What this task involves.
Rewrite every line of the records below as a Markdown table with two columns, Row and Line: number each row in order in Row and put the line's text in Line. Skip blank lines.

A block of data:
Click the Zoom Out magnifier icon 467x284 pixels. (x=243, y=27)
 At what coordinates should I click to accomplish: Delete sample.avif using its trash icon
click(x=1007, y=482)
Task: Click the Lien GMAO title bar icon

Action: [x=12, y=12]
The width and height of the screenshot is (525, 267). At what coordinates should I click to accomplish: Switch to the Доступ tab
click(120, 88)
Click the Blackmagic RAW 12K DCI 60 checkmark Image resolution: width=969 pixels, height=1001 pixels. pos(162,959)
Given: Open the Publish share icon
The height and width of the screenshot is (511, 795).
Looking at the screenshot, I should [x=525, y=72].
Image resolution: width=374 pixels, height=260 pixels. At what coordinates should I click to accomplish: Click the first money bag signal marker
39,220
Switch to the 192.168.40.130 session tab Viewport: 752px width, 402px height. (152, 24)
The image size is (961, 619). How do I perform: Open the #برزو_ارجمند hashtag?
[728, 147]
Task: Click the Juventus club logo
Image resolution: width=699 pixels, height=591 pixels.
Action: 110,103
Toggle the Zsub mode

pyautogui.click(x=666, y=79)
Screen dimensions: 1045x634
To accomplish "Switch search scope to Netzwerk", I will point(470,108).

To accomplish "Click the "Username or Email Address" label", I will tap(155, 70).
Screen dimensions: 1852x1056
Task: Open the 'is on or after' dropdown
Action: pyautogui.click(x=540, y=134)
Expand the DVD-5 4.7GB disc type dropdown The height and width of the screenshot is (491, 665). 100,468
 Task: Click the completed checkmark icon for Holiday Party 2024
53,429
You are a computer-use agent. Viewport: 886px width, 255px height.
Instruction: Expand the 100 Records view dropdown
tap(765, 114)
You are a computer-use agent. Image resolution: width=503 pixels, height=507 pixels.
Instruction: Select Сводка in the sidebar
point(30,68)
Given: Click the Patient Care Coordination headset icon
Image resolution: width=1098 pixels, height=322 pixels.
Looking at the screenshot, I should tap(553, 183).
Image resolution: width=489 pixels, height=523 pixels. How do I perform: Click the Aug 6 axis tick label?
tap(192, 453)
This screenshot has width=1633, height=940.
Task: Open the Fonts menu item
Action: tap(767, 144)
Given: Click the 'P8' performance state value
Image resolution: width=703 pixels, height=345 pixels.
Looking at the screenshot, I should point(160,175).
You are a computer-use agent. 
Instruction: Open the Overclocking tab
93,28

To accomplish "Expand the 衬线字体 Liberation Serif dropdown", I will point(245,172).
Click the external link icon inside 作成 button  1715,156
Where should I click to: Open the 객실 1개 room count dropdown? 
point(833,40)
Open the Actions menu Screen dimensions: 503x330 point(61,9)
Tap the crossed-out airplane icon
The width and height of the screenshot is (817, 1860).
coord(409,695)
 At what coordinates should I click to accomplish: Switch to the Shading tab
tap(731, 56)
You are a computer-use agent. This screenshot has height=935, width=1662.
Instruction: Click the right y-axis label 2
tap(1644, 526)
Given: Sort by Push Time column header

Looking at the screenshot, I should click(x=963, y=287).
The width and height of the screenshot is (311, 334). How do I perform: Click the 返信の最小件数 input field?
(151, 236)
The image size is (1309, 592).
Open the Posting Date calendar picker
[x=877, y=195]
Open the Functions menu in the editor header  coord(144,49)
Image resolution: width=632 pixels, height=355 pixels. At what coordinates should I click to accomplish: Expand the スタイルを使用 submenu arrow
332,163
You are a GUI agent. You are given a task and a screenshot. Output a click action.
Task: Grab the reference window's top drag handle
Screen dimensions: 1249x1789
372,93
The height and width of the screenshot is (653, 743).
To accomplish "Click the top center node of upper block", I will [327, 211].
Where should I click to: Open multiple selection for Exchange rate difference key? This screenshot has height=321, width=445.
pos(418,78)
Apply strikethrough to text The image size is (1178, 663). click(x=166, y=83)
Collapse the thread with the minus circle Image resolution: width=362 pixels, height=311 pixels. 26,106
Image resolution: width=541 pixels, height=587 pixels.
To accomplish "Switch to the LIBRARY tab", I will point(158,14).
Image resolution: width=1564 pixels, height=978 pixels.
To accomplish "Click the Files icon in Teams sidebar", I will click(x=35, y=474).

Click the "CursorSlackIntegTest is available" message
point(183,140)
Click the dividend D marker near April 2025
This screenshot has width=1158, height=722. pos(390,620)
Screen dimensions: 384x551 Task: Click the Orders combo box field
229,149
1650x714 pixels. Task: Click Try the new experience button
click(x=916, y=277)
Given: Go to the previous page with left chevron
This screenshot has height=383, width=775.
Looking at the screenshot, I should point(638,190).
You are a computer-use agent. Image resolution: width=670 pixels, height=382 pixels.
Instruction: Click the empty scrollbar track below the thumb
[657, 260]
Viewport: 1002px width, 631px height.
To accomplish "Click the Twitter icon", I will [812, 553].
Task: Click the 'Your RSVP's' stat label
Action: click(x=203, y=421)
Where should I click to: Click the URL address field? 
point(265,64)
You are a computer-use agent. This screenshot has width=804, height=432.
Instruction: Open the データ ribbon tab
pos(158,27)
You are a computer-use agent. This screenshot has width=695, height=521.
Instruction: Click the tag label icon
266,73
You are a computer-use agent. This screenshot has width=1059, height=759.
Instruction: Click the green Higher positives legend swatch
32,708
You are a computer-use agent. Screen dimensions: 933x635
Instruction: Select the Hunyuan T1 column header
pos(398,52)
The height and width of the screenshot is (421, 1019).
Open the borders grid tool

Solved exercise.
| Row | Line |
|---|---|
| 1 | Click the Zoom Out magnifier icon 467x284 pixels. (x=243, y=27) |
| 2 |  At what coordinates should I click to accomplish: Delete sample.avif using its trash icon |
| 3 | click(x=1007, y=482) |
| 4 | Task: Click the Lien GMAO title bar icon |
| 5 | Action: [x=12, y=12] |
| 6 | The width and height of the screenshot is (525, 267). At what coordinates should I click to accomplish: Switch to the Доступ tab |
| 7 | click(120, 88) |
| 8 | Click the Blackmagic RAW 12K DCI 60 checkmark Image resolution: width=969 pixels, height=1001 pixels. pos(162,959) |
| 9 | Given: Open the Publish share icon |
| 10 | The height and width of the screenshot is (511, 795). |
| 11 | Looking at the screenshot, I should [x=525, y=72]. |
| 12 | Image resolution: width=374 pixels, height=260 pixels. At what coordinates should I click to accomplish: Click the first money bag signal marker |
| 13 | 39,220 |
| 14 | Switch to the 192.168.40.130 session tab Viewport: 752px width, 402px height. (152, 24) |
| 15 | The image size is (961, 619). How do I perform: Open the #برزو_ارجمند hashtag? |
| 16 | [728, 147] |
| 17 | Task: Click the Juventus club logo |
| 18 | Image resolution: width=699 pixels, height=591 pixels. |
| 19 | Action: 110,103 |
| 20 | Toggle the Zsub mode |
| 21 | pyautogui.click(x=666, y=79) |
| 22 | Screen dimensions: 1045x634 |
| 23 | To accomplish "Switch search scope to Netzwerk", I will point(470,108). |
| 24 | To accomplish "Click the "Username or Email Address" label", I will tap(155, 70). |
| 25 | Screen dimensions: 1852x1056 |
| 26 | Task: Open the 'is on or after' dropdown |
| 27 | Action: pyautogui.click(x=540, y=134) |
| 28 | Expand the DVD-5 4.7GB disc type dropdown The height and width of the screenshot is (491, 665). 100,468 |
| 29 |  Task: Click the completed checkmark icon for Holiday Party 2024 |
| 30 | 53,429 |
| 31 | You are a computer-use agent. Viewport: 886px width, 255px height. |
| 32 | Instruction: Expand the 100 Records view dropdown |
| 33 | tap(765, 114) |
| 34 | You are a computer-use agent. Image resolution: width=503 pixels, height=507 pixels. |
| 35 | Instruction: Select Сводка in the sidebar |
| 36 | point(30,68) |
| 37 | Given: Click the Patient Care Coordination headset icon |
| 38 | Image resolution: width=1098 pixels, height=322 pixels. |
| 39 | Looking at the screenshot, I should tap(553, 183). |
| 40 | Image resolution: width=489 pixels, height=523 pixels. How do I perform: Click the Aug 6 axis tick label? |
| 41 | tap(192, 453) |
| 42 | This screenshot has width=1633, height=940. |
| 43 | Task: Open the Fonts menu item |
| 44 | Action: tap(767, 144) |
| 45 | Given: Click the 'P8' performance state value |
| 46 | Image resolution: width=703 pixels, height=345 pixels. |
| 47 | Looking at the screenshot, I should point(160,175). |
| 48 | You are a computer-use agent.  |
| 49 | Instruction: Open the Overclocking tab |
| 50 | 93,28 |
| 51 | To accomplish "Expand the 衬线字体 Liberation Serif dropdown", I will point(245,172). |
| 52 | Click the external link icon inside 作成 button  1715,156 |
| 53 | Where should I click to: Open the 객실 1개 room count dropdown?  |
| 54 | point(833,40) |
| 55 | Open the Actions menu Screen dimensions: 503x330 point(61,9) |
| 56 | Tap the crossed-out airplane icon |
| 57 | The width and height of the screenshot is (817, 1860). |
| 58 | coord(409,695) |
| 59 |  At what coordinates should I click to accomplish: Switch to the Shading tab |
| 60 | tap(731, 56) |
| 61 | You are a computer-use agent. This screenshot has height=935, width=1662. |
| 62 | Instruction: Click the right y-axis label 2 |
| 63 | tap(1644, 526) |
| 64 | Given: Sort by Push Time column header |
| 65 | Looking at the screenshot, I should click(x=963, y=287). |
| 66 | The width and height of the screenshot is (311, 334). How do I perform: Click the 返信の最小件数 input field? |
| 67 | (151, 236) |
| 68 | The image size is (1309, 592). |
| 69 | Open the Posting Date calendar picker |
| 70 | [x=877, y=195] |
| 71 | Open the Functions menu in the editor header  coord(144,49) |
| 72 | Image resolution: width=632 pixels, height=355 pixels. At what coordinates should I click to accomplish: Expand the スタイルを使用 submenu arrow |
| 73 | 332,163 |
| 74 | You are a GUI agent. You are given a task and a screenshot. Output a click action. |
| 75 | Task: Grab the reference window's top drag handle |
| 76 | Screen dimensions: 1249x1789 |
| 77 | 372,93 |
| 78 | The height and width of the screenshot is (653, 743). |
| 79 | To accomplish "Click the top center node of upper block", I will [327, 211]. |
| 80 | Where should I click to: Open multiple selection for Exchange rate difference key? This screenshot has height=321, width=445. |
| 81 | pos(418,78) |
| 82 | Apply strikethrough to text The image size is (1178, 663). click(x=166, y=83) |
| 83 | Collapse the thread with the minus circle Image resolution: width=362 pixels, height=311 pixels. 26,106 |
| 84 | Image resolution: width=541 pixels, height=587 pixels. |
| 85 | To accomplish "Switch to the LIBRARY tab", I will point(158,14). |
| 86 | Image resolution: width=1564 pixels, height=978 pixels. |
| 87 | To accomplish "Click the Files icon in Teams sidebar", I will click(x=35, y=474). |
| 88 | Click the "CursorSlackIntegTest is available" message |
| 89 | point(183,140) |
| 90 | Click the dividend D marker near April 2025 |
| 91 | This screenshot has width=1158, height=722. pos(390,620) |
| 92 | Screen dimensions: 384x551 Task: Click the Orders combo box field |
| 93 | 229,149 |
| 94 | 1650x714 pixels. Task: Click Try the new experience button |
| 95 | click(x=916, y=277) |
| 96 | Given: Go to the previous page with left chevron |
| 97 | This screenshot has height=383, width=775. |
| 98 | Looking at the screenshot, I should point(638,190). |
| 99 | You are a computer-use agent. Image resolution: width=670 pixels, height=382 pixels. |
| 100 | Instruction: Click the empty scrollbar track below the thumb |
| 101 | [657, 260] |
| 102 | Viewport: 1002px width, 631px height. |
| 103 | To accomplish "Click the Twitter icon", I will [812, 553]. |
| 104 | Task: Click the 'Your RSVP's' stat label |
| 105 | Action: click(x=203, y=421) |
| 106 | Where should I click to: Click the URL address field?  |
| 107 | point(265,64) |
| 108 | You are a computer-use agent. This screenshot has width=804, height=432. |
| 109 | Instruction: Open the データ ribbon tab |
| 110 | pos(158,27) |
| 111 | You are a computer-use agent. This screenshot has width=695, height=521. |
| 112 | Instruction: Click the tag label icon |
| 113 | 266,73 |
| 114 | You are a computer-use agent. This screenshot has width=1059, height=759. |
| 115 | Instruction: Click the green Higher positives legend swatch |
| 116 | 32,708 |
| 117 | You are a computer-use agent. Screen dimensions: 933x635 |
| 118 | Instruction: Select the Hunyuan T1 column header |
| 119 | pos(398,52) |
| 120 | The height and width of the screenshot is (421, 1019). |
| 121 | Open the borders grid tool |